An astute friend once quipped, ‘The Book of Acts is about the church catching up with a resurrected Jesus and the mission of God.’ The truth is that in our era, the Book of Common Prayer cannot keep pace with the mission underway, and we need time for that mission to bear fruit theologically and liturgically.

Olver also implies that 2022-A059, now A072, as we have it before us, rejects a systematic doctrinal revision and does so piecemeal.  That is not true. Olver's argument infers that the modifications to the marriage canon do not come out of deep thought and wrestle with doctrinal theology. Yet, they do, and several texts illustrate the work the Episcopal Church has done through convention over thirty years to build a doctrinal case for the passing of these liturgies. Indeed, those who hold to this church's traditional view of marriage might disagree and side with Olver.  We need to remember, though, that the church has made a particular decision about marriage and that those rites are going through a process of liturgical approval for the Prayer Book as outlined in previous texts – it has been approved for trial use. We also suggest that this is not true for other proposed and used texts of material that have come before the General Convention for entrance into The Book of Common Prayer – if we are deliberate in how we proceed. The fear of a crashing plethora of liturgies entering our doctrinal life is a "fear", not one founded in the 2018-B011 or 2022-A059 proposal that is now before the church for a time of consideration. It is instead a fear and an anxiety. Those against the amendment hope to share this unnecessary fear to defeat the text.

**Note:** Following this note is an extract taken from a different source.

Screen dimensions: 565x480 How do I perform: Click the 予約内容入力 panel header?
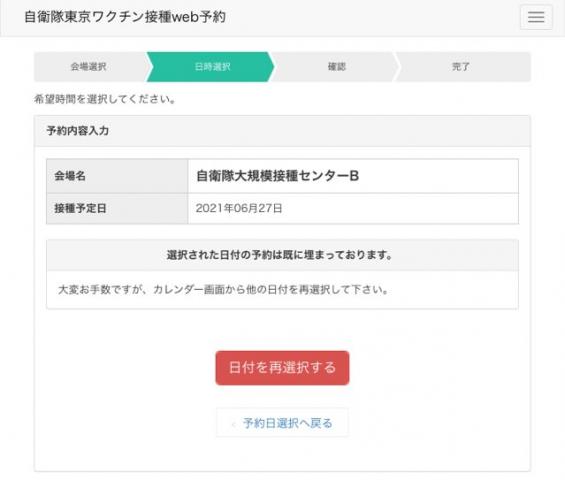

Olver and Robert Pritchard’s proposals that will also come before the constitution and canons and possibly liturgy committees will indeed create precisely the problem that they fear – multiple books. You will discover as you read is that all of the other proposals seek competing Books of Common Prayer in one form or another. The proposal I have helped to write and argue for below is the only one that keeps a solo Book of Common Prayer while maintaining the use of 1979 and older books.

It is true that in the end, the church may choose to reject the offer made by 2022-A059, now A072, to engage in careful, theological work, which allows us to overcome our church's liturgical lethargy and offer a both/and solution. This solution would allow the competing desires mentioned above to all be true during this season of revision while we give time for the church to determine if it will have both an ebook and a physical Book of Common Prayer. However, our work here creates an adaptive and doctrinally centred church liturgical life.

It is an approach approved by chancellors and carefully written in the language outlines of the constitutional language.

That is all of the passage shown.